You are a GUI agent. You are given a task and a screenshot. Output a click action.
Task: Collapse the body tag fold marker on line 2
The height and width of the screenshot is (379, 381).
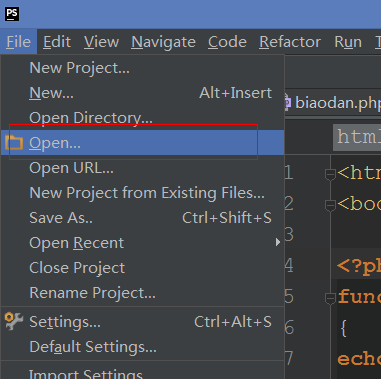(330, 205)
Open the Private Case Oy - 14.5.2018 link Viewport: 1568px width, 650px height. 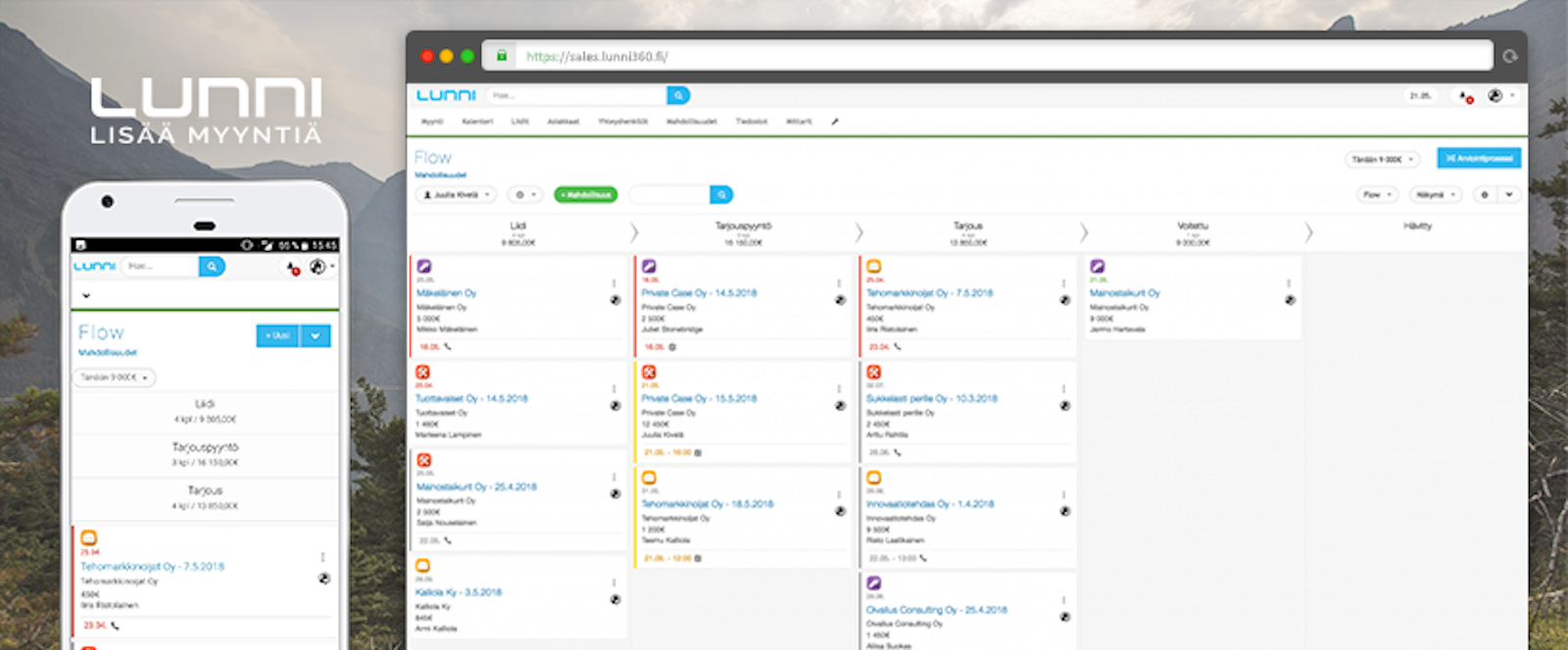click(x=699, y=293)
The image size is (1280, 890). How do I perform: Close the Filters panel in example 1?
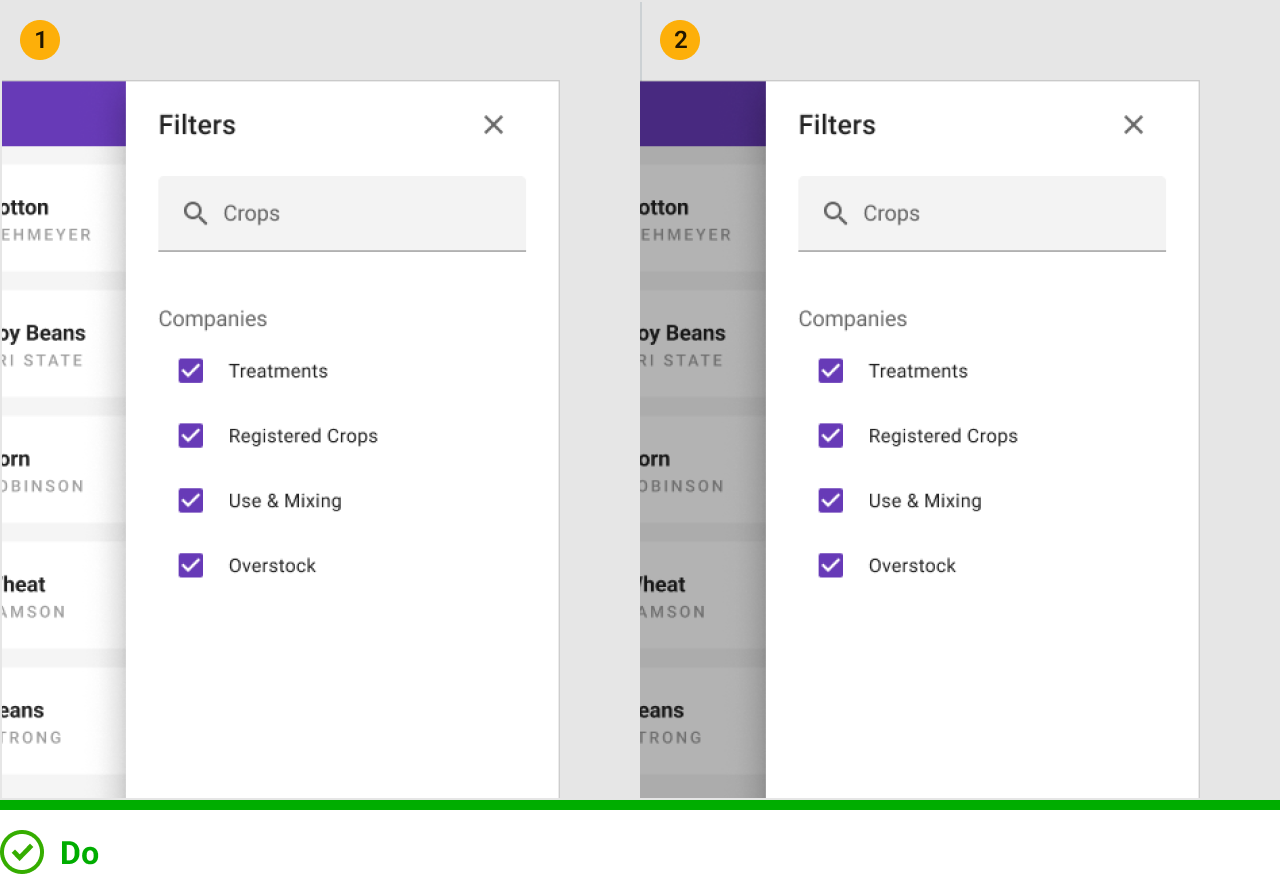click(494, 125)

> [Task description]: Arrange everything in the listing from the line containing "The image size" down to the end as a Markdown table with the columns Row and Text, one numbered row per line, skipping blank lines and leaving out the pictures.

> [Result below]:
| Row | Text |
|---|---|
| 1 | The image size is (1280, 890). How do I perform: Close the Filters panel in example 1? |
| 2 | click(494, 125) |